Gurreri G, Ghiggeri G, Salvidio G, Garibotto G, Robaudo C, Deferrari G
Nephron. 1986;42(4):295-7. doi: 10.1159/000183691.
Blood levels of guanidinopropionic acid (GPA), a putative uremic toxin, have been evaluated in 5 uremic patients before a dialytic session, at the end of it and during the following 68 h. GPA levels are markedly higher in uremic patients than in controls and are significantly reduced at the end of dialysis even if still higher than in controls. The clearance of GPA is similar to those of urea and creatinine, even if at the end of the dialysis session the percent decrease of GPA is significantly lower than that of urea. During the first 8 h after the end of dialysis GPA levels increase steeply; subsequently, the rate of accumulation of GPA in blood declines markedly remaining constant until the 68th hour. In conclusion GPA is markedly increased in blood of uremic patients and is significantly removed by dialysis. The evaluation of GPA increase per hour after the end of dialysis may provide an estimation of GPA production in uremic patients.

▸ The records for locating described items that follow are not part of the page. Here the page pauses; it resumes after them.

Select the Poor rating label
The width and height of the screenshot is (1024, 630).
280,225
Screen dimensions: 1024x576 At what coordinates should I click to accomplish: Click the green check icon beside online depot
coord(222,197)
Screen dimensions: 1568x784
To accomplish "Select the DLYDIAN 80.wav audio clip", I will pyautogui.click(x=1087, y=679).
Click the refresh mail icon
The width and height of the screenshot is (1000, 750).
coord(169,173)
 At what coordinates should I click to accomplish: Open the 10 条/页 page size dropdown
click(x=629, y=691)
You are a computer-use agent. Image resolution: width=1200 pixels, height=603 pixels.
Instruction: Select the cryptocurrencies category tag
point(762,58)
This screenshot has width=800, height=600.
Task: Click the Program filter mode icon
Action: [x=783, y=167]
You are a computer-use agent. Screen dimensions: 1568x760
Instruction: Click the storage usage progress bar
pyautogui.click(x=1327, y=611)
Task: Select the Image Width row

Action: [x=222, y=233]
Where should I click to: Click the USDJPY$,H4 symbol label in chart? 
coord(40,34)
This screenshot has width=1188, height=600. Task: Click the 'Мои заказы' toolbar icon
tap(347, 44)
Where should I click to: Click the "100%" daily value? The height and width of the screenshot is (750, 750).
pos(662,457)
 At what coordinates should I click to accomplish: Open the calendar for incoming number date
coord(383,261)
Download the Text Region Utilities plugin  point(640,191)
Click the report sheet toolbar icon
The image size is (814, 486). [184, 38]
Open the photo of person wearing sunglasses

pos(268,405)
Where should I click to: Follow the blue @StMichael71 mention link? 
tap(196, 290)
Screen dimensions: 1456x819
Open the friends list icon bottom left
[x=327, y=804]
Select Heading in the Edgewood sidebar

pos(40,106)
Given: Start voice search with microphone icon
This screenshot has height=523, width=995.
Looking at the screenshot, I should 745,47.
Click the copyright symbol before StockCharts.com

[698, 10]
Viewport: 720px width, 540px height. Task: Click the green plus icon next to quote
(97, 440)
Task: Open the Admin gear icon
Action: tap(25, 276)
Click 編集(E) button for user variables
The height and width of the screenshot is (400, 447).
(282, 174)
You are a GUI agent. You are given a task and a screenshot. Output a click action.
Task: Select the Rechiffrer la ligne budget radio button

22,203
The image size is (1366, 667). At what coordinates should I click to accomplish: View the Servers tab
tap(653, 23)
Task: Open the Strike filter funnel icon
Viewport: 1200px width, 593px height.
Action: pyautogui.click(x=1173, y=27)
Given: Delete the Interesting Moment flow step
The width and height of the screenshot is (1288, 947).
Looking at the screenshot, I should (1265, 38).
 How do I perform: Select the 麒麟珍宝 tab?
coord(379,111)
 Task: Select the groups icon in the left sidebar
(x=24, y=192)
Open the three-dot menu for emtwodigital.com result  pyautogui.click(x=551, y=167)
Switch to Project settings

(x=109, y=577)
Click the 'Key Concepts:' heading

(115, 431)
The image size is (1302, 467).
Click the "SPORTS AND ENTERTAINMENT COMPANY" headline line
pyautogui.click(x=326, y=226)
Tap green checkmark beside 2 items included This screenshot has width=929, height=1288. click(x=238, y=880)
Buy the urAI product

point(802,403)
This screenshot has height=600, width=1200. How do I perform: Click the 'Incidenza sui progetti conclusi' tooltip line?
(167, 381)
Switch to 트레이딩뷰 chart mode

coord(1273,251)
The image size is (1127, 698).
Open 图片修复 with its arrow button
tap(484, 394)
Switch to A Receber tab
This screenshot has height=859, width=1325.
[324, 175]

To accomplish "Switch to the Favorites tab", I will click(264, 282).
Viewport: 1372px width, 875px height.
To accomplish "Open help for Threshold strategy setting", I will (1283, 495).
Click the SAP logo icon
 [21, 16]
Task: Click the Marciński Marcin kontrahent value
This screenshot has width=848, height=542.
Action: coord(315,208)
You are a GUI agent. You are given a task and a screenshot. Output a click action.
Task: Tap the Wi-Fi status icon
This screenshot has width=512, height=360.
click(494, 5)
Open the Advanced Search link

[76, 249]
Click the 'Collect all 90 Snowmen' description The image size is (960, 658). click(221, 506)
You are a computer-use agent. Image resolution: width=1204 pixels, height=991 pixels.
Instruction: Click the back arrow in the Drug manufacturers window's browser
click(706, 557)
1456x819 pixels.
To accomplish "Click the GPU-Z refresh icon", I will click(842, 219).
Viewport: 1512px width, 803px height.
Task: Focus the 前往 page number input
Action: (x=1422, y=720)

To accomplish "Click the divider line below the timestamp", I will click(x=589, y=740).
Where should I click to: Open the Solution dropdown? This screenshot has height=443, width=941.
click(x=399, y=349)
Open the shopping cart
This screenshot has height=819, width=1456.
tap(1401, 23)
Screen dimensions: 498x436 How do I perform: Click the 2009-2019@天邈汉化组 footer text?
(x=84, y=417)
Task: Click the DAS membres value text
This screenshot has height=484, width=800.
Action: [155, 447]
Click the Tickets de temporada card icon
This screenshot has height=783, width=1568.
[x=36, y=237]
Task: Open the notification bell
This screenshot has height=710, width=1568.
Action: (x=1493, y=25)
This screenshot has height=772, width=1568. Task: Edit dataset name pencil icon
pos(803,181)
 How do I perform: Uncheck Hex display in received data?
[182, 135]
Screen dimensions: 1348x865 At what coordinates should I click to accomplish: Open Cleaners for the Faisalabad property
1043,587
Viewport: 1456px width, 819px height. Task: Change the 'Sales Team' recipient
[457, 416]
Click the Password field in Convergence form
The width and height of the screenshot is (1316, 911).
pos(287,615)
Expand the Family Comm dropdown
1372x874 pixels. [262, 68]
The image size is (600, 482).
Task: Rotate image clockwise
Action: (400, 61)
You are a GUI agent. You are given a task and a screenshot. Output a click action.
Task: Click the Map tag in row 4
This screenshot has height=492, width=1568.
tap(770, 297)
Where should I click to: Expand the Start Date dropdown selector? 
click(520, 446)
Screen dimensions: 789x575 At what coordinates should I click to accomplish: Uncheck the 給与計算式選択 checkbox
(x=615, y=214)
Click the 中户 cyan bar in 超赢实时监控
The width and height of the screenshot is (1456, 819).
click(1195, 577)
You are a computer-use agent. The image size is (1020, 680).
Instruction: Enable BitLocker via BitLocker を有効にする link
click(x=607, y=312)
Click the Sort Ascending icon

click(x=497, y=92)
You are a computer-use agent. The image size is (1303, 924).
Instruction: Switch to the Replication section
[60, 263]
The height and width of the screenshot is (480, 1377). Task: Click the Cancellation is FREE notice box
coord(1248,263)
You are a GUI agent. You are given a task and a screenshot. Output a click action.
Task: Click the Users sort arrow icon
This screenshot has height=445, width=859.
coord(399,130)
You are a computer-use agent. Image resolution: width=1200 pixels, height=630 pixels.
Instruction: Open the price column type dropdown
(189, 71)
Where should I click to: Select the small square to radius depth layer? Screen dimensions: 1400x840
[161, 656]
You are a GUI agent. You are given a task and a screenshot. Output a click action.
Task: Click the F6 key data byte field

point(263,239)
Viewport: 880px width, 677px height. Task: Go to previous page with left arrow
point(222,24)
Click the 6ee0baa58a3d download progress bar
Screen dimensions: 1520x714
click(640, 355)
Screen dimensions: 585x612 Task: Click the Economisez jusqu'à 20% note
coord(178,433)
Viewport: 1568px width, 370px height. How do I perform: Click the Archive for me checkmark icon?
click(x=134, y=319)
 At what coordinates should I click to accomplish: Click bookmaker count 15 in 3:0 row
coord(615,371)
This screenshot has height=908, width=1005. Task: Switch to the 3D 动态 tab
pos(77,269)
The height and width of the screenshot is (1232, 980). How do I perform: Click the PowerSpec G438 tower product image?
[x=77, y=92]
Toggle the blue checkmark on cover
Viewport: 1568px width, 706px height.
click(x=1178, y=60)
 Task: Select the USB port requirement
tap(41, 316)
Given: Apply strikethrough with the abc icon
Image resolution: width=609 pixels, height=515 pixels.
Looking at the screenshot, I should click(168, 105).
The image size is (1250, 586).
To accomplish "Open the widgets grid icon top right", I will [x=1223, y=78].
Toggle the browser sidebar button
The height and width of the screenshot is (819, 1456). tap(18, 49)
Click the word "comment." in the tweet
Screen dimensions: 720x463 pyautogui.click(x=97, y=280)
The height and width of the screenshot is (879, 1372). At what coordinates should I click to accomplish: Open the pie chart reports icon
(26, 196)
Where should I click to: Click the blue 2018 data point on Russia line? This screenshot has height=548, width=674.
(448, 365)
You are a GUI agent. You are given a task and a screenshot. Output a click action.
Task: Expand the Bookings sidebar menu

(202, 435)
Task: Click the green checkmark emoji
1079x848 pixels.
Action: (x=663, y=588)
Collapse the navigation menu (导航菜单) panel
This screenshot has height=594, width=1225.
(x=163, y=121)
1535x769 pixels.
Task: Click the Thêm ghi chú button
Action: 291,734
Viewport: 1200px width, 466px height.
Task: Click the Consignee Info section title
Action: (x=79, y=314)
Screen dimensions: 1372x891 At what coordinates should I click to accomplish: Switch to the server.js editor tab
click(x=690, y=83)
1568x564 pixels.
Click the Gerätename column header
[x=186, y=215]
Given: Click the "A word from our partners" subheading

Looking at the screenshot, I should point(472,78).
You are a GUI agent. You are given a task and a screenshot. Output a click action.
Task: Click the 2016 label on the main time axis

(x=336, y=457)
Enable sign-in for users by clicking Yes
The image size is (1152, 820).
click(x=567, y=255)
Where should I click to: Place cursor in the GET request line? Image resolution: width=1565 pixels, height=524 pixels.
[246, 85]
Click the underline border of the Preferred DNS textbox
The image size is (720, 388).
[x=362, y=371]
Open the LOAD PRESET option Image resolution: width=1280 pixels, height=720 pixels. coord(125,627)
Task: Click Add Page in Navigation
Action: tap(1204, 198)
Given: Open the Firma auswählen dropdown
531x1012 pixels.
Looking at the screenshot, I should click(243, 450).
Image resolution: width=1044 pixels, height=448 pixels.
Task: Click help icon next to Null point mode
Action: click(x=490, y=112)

已对5名尿毒症患者透析前、透析结束时及随后68小时内血液中胍基丙酸(一种假定的尿毒症毒素)水平进行了评估。尿毒症患者的胍基丙酸水平显著高于对照组,透析结束时虽仍高于对照组,但已显著降低。胍基丙酸的清除率与尿素和肌酐相似,即便在透析结束时,胍基丙酸的下降百分比显著低于尿素。透析结束后的最初8小时内,胍基丙酸水平急剧上升;随后,血液中胍基丙酸的积累速率显著下降,并保持恒定直至第68小时。总之,尿毒症患者血液中胍基丙酸显著升高,且透析可将其显著清除。评估透析结束后每小时胍基丙酸的增加量,可估算尿毒症患者胍基丙酸的生成量。